__ZADANIE 1__:
Ustal, czy poniższe stwierdzenia (a), (b) i (c) zgadzają się z fragmentem o proteście przeciwko zniszczeniu pomnika UPA. Przy każdym odpowiedz „tak” lub „nie” i przytocz dosłownie rozstrzygające słowa fragmentu.
(a) Radni Lwowa określili wydarzenia na Chryszczatej jako „akt wandalizmu”.
(b) Polscy dyplomaci na Ukrainie skomentowali uchwałę lwowskiej rady miejskiej.
(c) Od konsula generalnego RP we Lwowie radni oczekują wystosowania noty protestacyjnej.

__FRAGMENT__:

============

ŚwiatProtest przeciwko zniszczeniu pomnika UPA w Polsce

Protest przeciwko zniszczeniu pomnika UPA w Polsce

Lwowska Rada Miejska domaga się oficjalnego
protestu władz Ukrainy wobec zniszczenia pomnika Ukraińskiej
Powstańczej Armii (UPA) na bieszczadzkiej górze Chryszczata w
województwie podkarpackim - doniosły lokalne media.

30.04.2009 | aktual.: 30.04.2009 16:39

W uchwalonym tego dnia apelu do prezydenta Ukrainy Wiktora Juszczenki, ministerstwa spraw zagranicznych w Kijowie i konsulatu RP we Lwowie radni określili wydarzenia na Chryszczatej jako "akt wandalizmu".

"Uważamy, że takie nieodpowiedzialne działania pewnych przedstawicieli sił antyukraińskich w Rzeczypospolitej Polskiej są próbą pogorszenia stosunków między Ukraińcami a Polakami oraz godzą we współpracę naszych państw we wspólnocie europejskiej" - czytamy w dokumencie, cytowanym przez portal zaxid.net.

Lwowscy radni zażądali od prezydenta Juszczenki i MSZ Ukrainy wystosowania noty protestacyjnej do MSZ Polski. Z kolei od konsula generalnego RP w ich mieście oczekują wyjaśnień w tej sprawie.

Polscy dyplomaci na Ukrainie nie odnieśli się dotychczas do uchwały lwowskiej rady miejskiej, gdyż nie znają jej treści.

============

__ZADANIE 2__:
Wypisz bez zmian wiersze z rekordów, zaczynając od wiersza z „Select the Maryland row name” i kończąc na wierszu z „(x=143, y=599)”, oba włącznie. Proszę pominąć w odpowiedzi obrazy.

__WYKAZ DANYCH__:
============

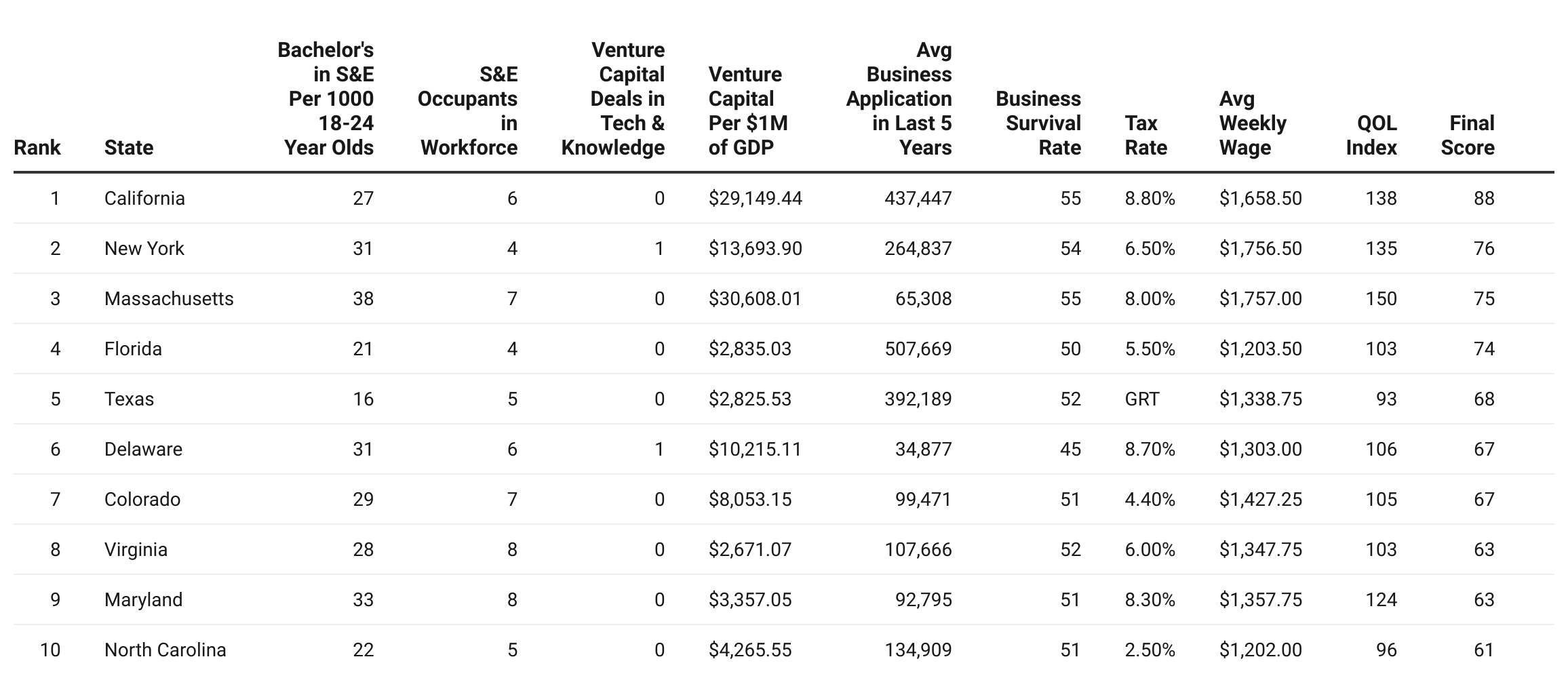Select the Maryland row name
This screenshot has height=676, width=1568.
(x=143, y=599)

============

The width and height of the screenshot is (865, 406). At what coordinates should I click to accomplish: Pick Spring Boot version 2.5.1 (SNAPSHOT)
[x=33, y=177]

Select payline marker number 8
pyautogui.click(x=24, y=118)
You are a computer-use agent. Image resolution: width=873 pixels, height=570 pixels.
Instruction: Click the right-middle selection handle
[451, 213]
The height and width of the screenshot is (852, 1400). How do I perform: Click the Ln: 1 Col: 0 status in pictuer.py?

============

__POPRAWNA ODPOWIEDŹ 1__:
(a) Tak: „radni określili wydarzenia na Chryszczatej jako "akt wandalizmu"”.
(b) Nie: „Polscy dyplomaci na Ukrainie nie odnieśli się dotychczas do uchwały lwowskiej rady miejskiej, gdyż nie znają jej treści.”
(c) Nie: „od konsula generalnego RP w ich mieście oczekują wyjaśnień w tej sprawie.”

__POPRAWNA ODPOWIEDŹ 2__:
Select the Maryland row name
This screenshot has height=676, width=1568.
(x=143, y=599)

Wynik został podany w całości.